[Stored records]

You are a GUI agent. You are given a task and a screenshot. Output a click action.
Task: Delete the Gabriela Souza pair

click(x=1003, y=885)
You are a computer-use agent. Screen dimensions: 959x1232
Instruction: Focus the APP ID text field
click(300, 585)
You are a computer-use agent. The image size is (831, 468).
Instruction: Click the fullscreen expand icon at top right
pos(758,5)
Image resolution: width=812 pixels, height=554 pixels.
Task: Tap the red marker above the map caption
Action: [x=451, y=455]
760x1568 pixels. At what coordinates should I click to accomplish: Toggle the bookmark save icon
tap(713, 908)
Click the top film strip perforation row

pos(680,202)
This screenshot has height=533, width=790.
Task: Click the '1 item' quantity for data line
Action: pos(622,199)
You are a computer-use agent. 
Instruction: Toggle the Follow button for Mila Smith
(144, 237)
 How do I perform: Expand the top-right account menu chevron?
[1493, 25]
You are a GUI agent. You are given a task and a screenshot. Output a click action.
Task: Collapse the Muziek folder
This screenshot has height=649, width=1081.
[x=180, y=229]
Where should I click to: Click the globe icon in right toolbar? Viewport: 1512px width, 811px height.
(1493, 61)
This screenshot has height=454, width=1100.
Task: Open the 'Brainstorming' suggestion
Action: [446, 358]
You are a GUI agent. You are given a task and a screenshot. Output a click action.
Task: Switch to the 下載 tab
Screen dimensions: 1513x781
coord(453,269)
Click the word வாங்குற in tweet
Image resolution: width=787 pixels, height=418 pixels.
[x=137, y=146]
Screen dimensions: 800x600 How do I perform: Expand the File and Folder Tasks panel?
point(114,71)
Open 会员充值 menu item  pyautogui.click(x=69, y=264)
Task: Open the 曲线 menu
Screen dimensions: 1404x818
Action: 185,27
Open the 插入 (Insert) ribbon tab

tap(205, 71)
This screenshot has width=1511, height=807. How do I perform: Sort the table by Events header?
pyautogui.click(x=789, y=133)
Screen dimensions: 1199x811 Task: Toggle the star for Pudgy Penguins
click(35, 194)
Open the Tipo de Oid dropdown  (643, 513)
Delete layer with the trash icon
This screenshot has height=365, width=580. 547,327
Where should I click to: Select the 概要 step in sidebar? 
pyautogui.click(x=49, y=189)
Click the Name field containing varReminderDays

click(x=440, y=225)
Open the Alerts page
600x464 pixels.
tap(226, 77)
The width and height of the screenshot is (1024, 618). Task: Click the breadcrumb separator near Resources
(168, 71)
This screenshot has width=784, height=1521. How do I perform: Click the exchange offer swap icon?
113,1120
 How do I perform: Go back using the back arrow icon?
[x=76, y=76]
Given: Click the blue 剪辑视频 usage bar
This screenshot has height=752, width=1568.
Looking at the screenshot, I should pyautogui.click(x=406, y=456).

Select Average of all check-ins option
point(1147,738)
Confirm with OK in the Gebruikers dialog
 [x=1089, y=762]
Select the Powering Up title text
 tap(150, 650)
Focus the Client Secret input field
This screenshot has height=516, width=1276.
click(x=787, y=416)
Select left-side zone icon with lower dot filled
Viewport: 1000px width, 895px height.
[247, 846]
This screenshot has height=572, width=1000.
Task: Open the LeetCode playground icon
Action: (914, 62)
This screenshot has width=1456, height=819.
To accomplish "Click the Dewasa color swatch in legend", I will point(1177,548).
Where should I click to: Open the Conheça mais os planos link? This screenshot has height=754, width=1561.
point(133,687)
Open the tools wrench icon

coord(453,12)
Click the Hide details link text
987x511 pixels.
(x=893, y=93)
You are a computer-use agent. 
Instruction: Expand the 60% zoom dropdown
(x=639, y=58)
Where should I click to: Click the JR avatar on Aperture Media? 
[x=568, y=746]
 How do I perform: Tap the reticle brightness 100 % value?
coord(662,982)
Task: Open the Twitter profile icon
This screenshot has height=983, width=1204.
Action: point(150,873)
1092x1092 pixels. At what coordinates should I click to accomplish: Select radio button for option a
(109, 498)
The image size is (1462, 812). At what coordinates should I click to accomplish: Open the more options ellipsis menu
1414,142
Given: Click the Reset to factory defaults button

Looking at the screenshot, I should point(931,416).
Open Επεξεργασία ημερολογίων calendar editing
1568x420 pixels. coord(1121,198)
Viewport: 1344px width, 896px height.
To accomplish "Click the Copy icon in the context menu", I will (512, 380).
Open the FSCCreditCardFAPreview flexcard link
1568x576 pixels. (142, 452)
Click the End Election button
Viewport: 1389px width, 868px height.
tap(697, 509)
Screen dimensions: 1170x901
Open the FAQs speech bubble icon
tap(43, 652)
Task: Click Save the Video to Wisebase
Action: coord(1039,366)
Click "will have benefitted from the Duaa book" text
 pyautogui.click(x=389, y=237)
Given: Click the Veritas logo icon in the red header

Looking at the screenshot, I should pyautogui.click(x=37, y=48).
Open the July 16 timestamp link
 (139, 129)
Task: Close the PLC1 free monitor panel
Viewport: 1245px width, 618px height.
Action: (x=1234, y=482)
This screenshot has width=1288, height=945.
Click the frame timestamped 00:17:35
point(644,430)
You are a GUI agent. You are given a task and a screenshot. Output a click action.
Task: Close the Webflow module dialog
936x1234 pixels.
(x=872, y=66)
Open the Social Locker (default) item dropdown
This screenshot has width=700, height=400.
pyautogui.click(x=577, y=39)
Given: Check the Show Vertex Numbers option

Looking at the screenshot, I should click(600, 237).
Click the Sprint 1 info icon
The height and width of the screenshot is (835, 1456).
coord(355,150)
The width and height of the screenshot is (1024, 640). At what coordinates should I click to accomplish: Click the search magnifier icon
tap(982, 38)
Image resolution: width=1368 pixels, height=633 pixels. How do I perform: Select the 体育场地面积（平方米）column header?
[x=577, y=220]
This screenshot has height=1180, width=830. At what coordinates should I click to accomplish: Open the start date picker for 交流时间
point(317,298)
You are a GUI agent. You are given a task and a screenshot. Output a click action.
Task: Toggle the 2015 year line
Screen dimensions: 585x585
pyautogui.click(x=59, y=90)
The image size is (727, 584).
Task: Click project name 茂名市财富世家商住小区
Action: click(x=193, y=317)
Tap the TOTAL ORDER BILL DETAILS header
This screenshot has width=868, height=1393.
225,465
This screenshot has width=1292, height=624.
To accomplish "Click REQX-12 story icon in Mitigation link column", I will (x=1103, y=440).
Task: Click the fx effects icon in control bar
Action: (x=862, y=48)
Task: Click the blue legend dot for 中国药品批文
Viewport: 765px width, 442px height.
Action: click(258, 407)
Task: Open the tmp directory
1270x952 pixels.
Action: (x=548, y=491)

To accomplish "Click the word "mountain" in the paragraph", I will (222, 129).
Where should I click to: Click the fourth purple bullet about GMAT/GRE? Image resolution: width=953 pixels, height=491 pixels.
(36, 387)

* **Required action**: Restate every record verbatim.

* **Answer box**:
You are a GUI agent. You are given a task and a screenshot. Output a click action.
Task: Delete the Gabriela Souza pair

click(x=1003, y=885)
You are a computer-use agent. Screen dimensions: 959x1232
Instruction: Focus the APP ID text field
click(300, 585)
You are a computer-use agent. The image size is (831, 468).
Instruction: Click the fullscreen expand icon at top right
pos(758,5)
Image resolution: width=812 pixels, height=554 pixels.
Task: Tap the red marker above the map caption
Action: [x=451, y=455]
760x1568 pixels. At what coordinates should I click to accomplish: Toggle the bookmark save icon
tap(713, 908)
Click the top film strip perforation row

pos(680,202)
This screenshot has height=533, width=790.
Task: Click the '1 item' quantity for data line
Action: pos(622,199)
You are a computer-use agent. 
Instruction: Toggle the Follow button for Mila Smith
(144, 237)
 How do I perform: Expand the top-right account menu chevron?
[1493, 25]
You are a GUI agent. You are given a task and a screenshot. Output a click action.
Task: Collapse the Muziek folder
This screenshot has height=649, width=1081.
[x=180, y=229]
Where should I click to: Click the globe icon in right toolbar? Viewport: 1512px width, 811px height.
(1493, 61)
This screenshot has height=454, width=1100.
Task: Open the 'Brainstorming' suggestion
Action: [446, 358]
You are a GUI agent. You are given a task and a screenshot. Output a click action.
Task: Switch to the 下載 tab
Screen dimensions: 1513x781
coord(453,269)
Click the word வாங்குற in tweet
Image resolution: width=787 pixels, height=418 pixels.
[x=137, y=146]
Screen dimensions: 800x600 How do I perform: Expand the File and Folder Tasks panel?
point(114,71)
Open 会员充值 menu item  pyautogui.click(x=69, y=264)
Task: Open the 曲线 menu
Screen dimensions: 1404x818
Action: 185,27
Open the 插入 (Insert) ribbon tab

tap(205, 71)
This screenshot has width=1511, height=807. How do I perform: Sort the table by Events header?
pyautogui.click(x=789, y=133)
Screen dimensions: 1199x811 Task: Toggle the star for Pudgy Penguins
click(35, 194)
Open the Tipo de Oid dropdown  (643, 513)
Delete layer with the trash icon
This screenshot has height=365, width=580. 547,327
Where should I click to: Select the 概要 step in sidebar? 
pyautogui.click(x=49, y=189)
Click the Name field containing varReminderDays

click(x=440, y=225)
Open the Alerts page
600x464 pixels.
tap(226, 77)
The width and height of the screenshot is (1024, 618). Task: Click the breadcrumb separator near Resources
(168, 71)
This screenshot has width=784, height=1521. How do I perform: Click the exchange offer swap icon?
113,1120
 How do I perform: Go back using the back arrow icon?
[x=76, y=76]
Given: Click the blue 剪辑视频 usage bar
This screenshot has height=752, width=1568.
Looking at the screenshot, I should pyautogui.click(x=406, y=456).

Select Average of all check-ins option
point(1147,738)
Confirm with OK in the Gebruikers dialog
 [x=1089, y=762]
Select the Powering Up title text
 tap(150, 650)
Focus the Client Secret input field
This screenshot has height=516, width=1276.
click(x=787, y=416)
Select left-side zone icon with lower dot filled
Viewport: 1000px width, 895px height.
[247, 846]
This screenshot has height=572, width=1000.
Task: Open the LeetCode playground icon
Action: (914, 62)
This screenshot has width=1456, height=819.
To accomplish "Click the Dewasa color swatch in legend", I will point(1177,548).
Where should I click to: Open the Conheça mais os planos link? This screenshot has height=754, width=1561.
point(133,687)
Open the tools wrench icon

coord(453,12)
Click the Hide details link text
987x511 pixels.
(x=893, y=93)
You are a computer-use agent. 
Instruction: Expand the 60% zoom dropdown
(x=639, y=58)
Where should I click to: Click the JR avatar on Aperture Media? 
[x=568, y=746]
 How do I perform: Tap the reticle brightness 100 % value?
coord(662,982)
Task: Open the Twitter profile icon
This screenshot has height=983, width=1204.
Action: point(150,873)
1092x1092 pixels. At what coordinates should I click to accomplish: Select radio button for option a
(109, 498)
The image size is (1462, 812). At what coordinates should I click to accomplish: Open the more options ellipsis menu
1414,142
Given: Click the Reset to factory defaults button

Looking at the screenshot, I should point(931,416).
Open Επεξεργασία ημερολογίων calendar editing
1568x420 pixels. coord(1121,198)
Viewport: 1344px width, 896px height.
To accomplish "Click the Copy icon in the context menu", I will (512, 380).
Open the FSCCreditCardFAPreview flexcard link
1568x576 pixels. (142, 452)
Click the End Election button
Viewport: 1389px width, 868px height.
tap(697, 509)
Screen dimensions: 1170x901
Open the FAQs speech bubble icon
tap(43, 652)
Task: Click Save the Video to Wisebase
Action: coord(1039,366)
Click "will have benefitted from the Duaa book" text
 pyautogui.click(x=389, y=237)
Given: Click the Veritas logo icon in the red header

Looking at the screenshot, I should pyautogui.click(x=37, y=48).
Open the July 16 timestamp link
 (139, 129)
Task: Close the PLC1 free monitor panel
Viewport: 1245px width, 618px height.
Action: (x=1234, y=482)
This screenshot has width=1288, height=945.
Click the frame timestamped 00:17:35
point(644,430)
You are a GUI agent. You are given a task and a screenshot. Output a click action.
Task: Close the Webflow module dialog
936x1234 pixels.
(x=872, y=66)
Open the Social Locker (default) item dropdown
This screenshot has width=700, height=400.
pyautogui.click(x=577, y=39)
Given: Check the Show Vertex Numbers option

Looking at the screenshot, I should click(600, 237).
Click the Sprint 1 info icon
The height and width of the screenshot is (835, 1456).
coord(355,150)
The width and height of the screenshot is (1024, 640). At what coordinates should I click to accomplish: Click the search magnifier icon
tap(982, 38)
Image resolution: width=1368 pixels, height=633 pixels. How do I perform: Select the 体育场地面积（平方米）column header?
[x=577, y=220]
This screenshot has height=1180, width=830. At what coordinates should I click to accomplish: Open the start date picker for 交流时间
point(317,298)
You are a GUI agent. You are given a task and a screenshot. Output a click action.
Task: Toggle the 2015 year line
Screen dimensions: 585x585
pyautogui.click(x=59, y=90)
The image size is (727, 584).
Task: Click project name 茂名市财富世家商住小区
Action: click(x=193, y=317)
Tap the TOTAL ORDER BILL DETAILS header
This screenshot has width=868, height=1393.
225,465
This screenshot has width=1292, height=624.
To accomplish "Click REQX-12 story icon in Mitigation link column", I will (x=1103, y=440).
Task: Click the fx effects icon in control bar
Action: (x=862, y=48)
Task: Click the blue legend dot for 中国药品批文
Viewport: 765px width, 442px height.
Action: click(258, 407)
Task: Open the tmp directory
1270x952 pixels.
Action: (x=548, y=491)

To accomplish "Click the word "mountain" in the paragraph", I will (222, 129).
Where should I click to: Click the fourth purple bullet about GMAT/GRE? Image resolution: width=953 pixels, height=491 pixels.
(36, 387)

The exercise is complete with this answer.